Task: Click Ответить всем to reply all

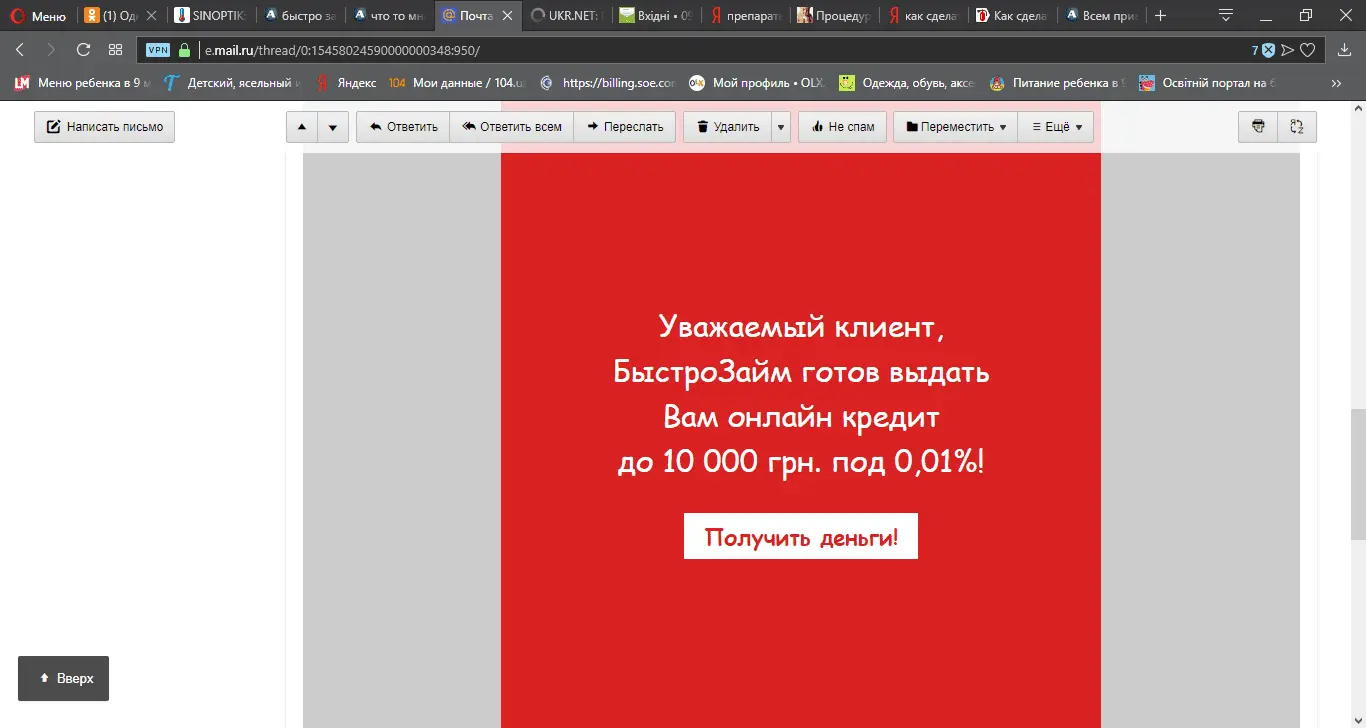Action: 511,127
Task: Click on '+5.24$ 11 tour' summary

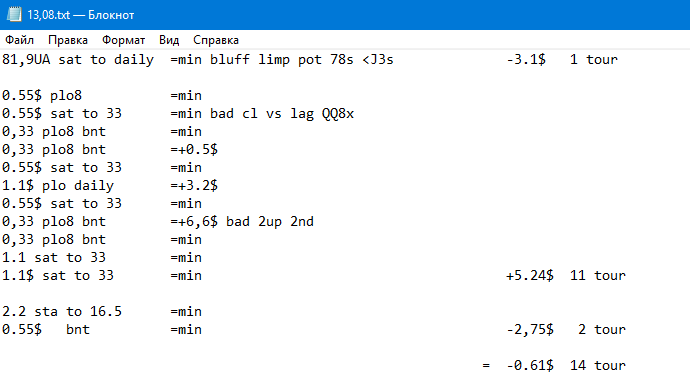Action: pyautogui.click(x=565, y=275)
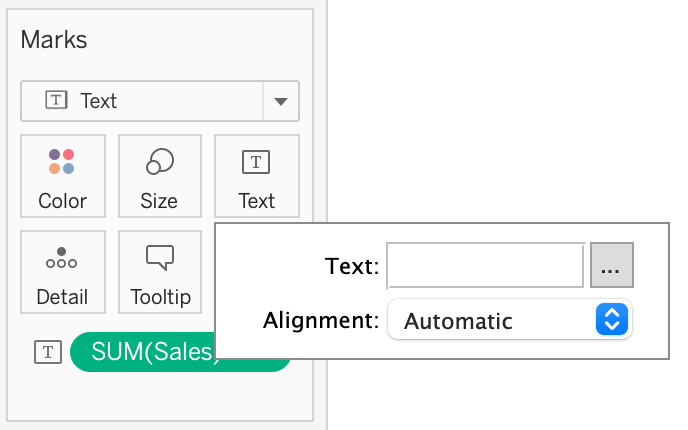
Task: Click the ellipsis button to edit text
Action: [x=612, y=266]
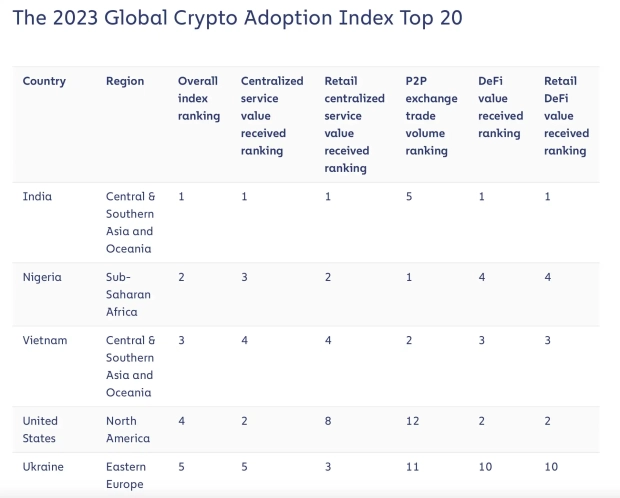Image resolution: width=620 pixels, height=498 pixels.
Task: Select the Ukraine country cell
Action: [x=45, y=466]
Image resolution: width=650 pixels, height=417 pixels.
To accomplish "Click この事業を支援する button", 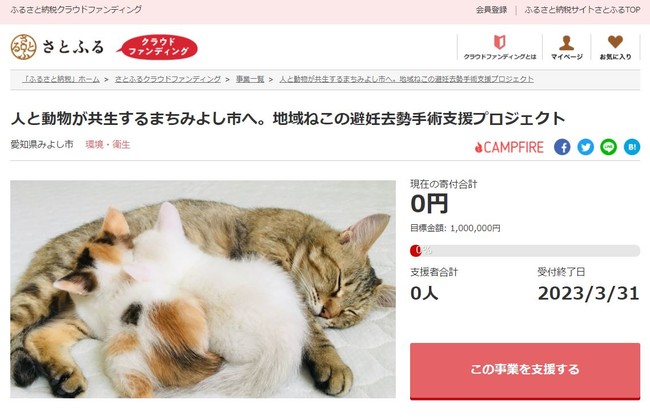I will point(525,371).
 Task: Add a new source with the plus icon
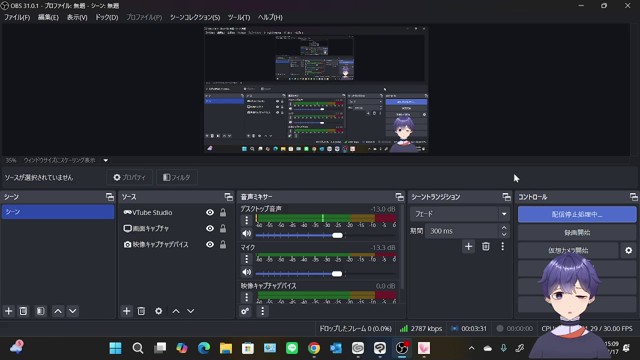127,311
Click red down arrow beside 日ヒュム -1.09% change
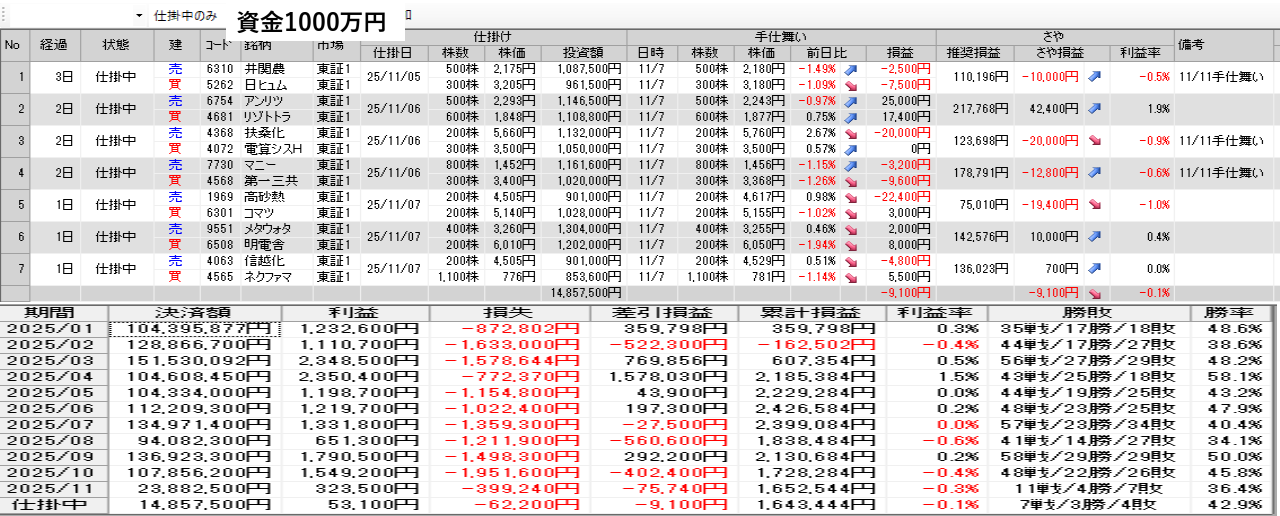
++++
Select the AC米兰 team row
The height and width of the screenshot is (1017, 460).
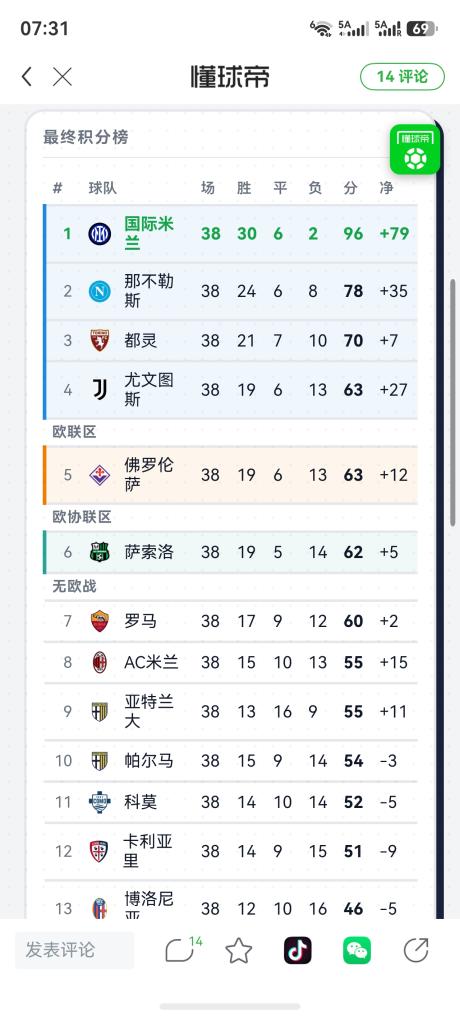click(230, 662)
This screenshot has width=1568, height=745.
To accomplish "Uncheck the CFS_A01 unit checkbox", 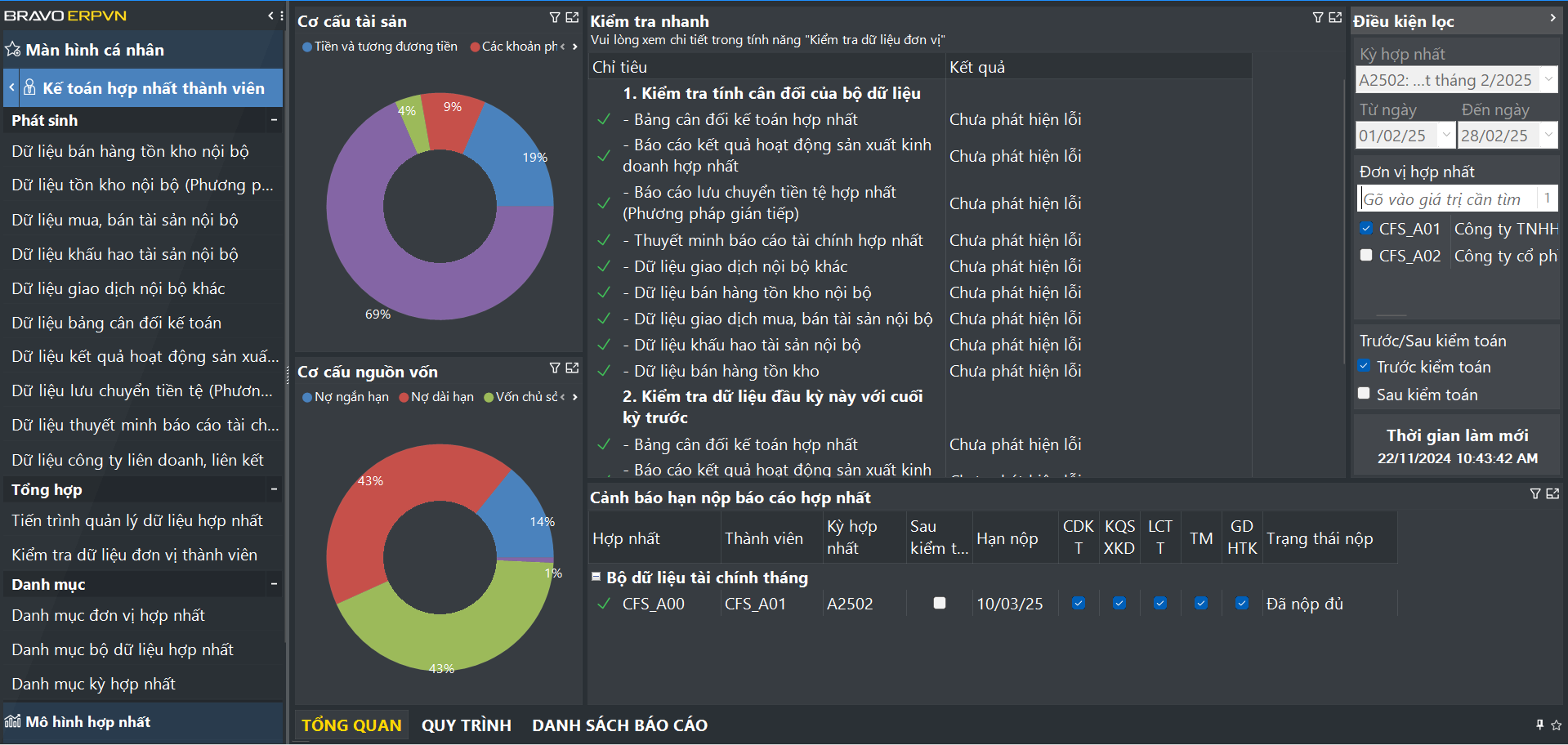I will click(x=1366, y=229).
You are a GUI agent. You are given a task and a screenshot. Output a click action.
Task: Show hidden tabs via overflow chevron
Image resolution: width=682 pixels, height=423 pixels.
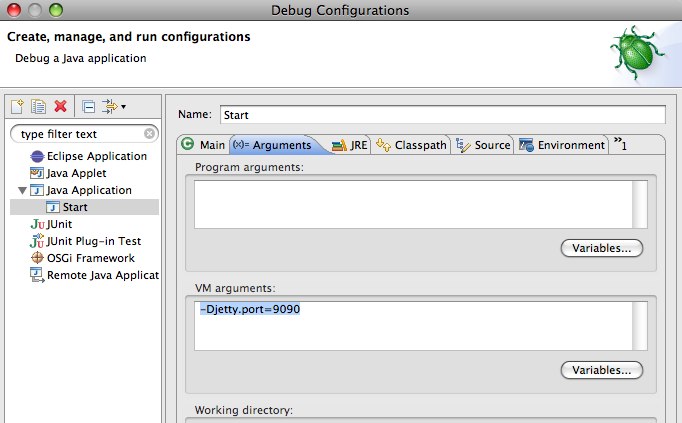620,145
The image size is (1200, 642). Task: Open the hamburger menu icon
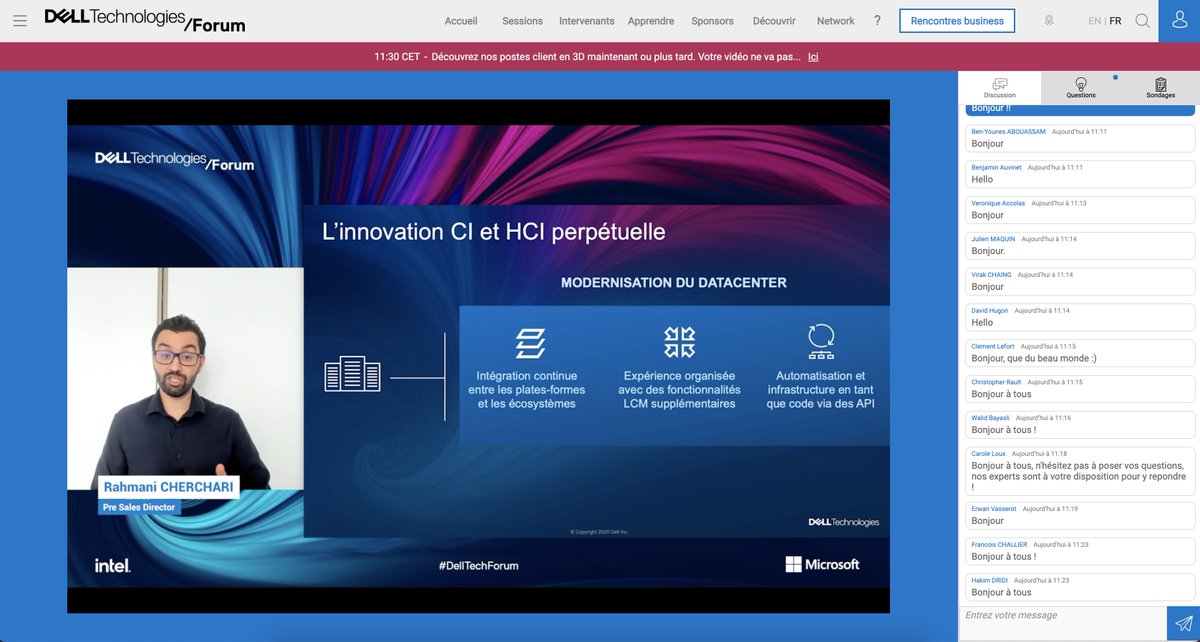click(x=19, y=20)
++++
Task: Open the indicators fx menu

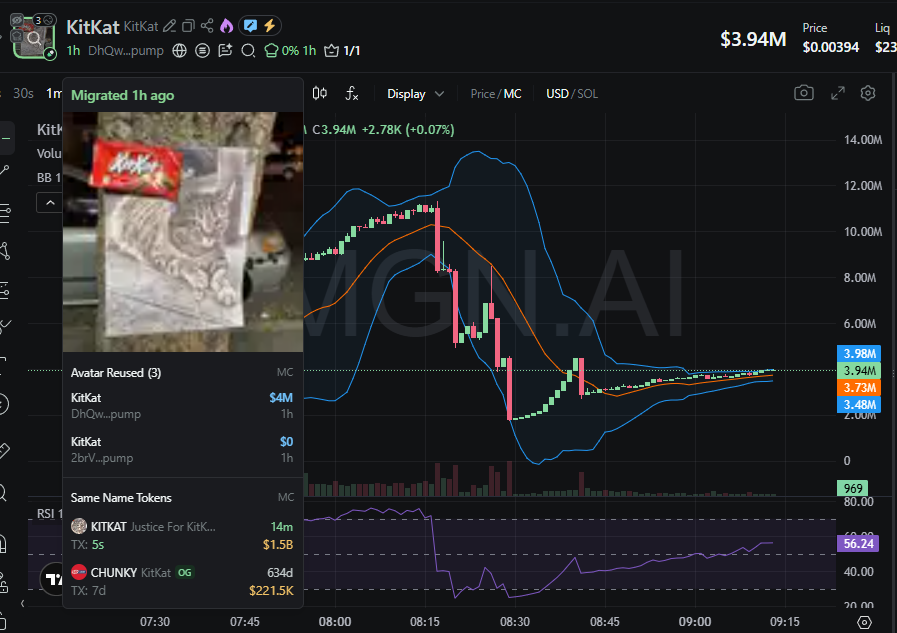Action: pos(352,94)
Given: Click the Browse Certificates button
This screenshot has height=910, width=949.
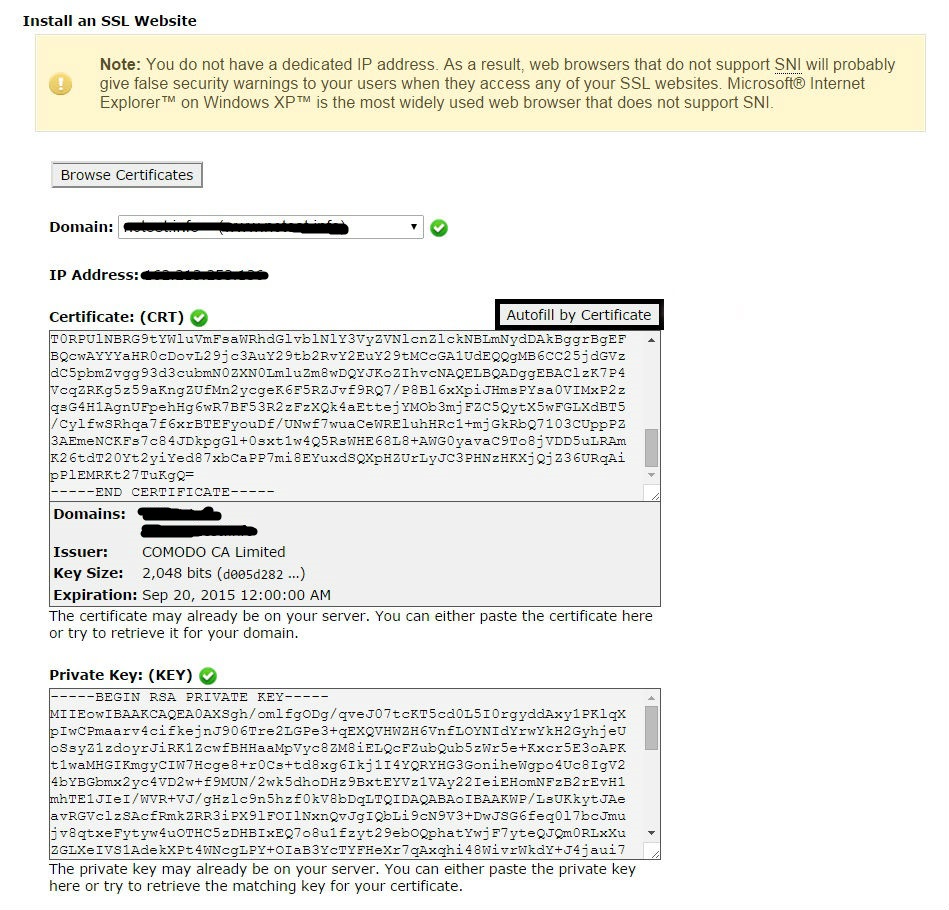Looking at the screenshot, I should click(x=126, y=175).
++++
### WHAT IS REQUIRED
Only one part of the material above is wanted: the lines from the one with "Task: Add a new source with the plus icon" up to and including the one with "Click red down". Please copy them exactly, pictures left out.

### ANSWER AREA
 Task: Add a new source with the plus icon
127,311
Click red down arrow beside 日ヒュム -1.09% change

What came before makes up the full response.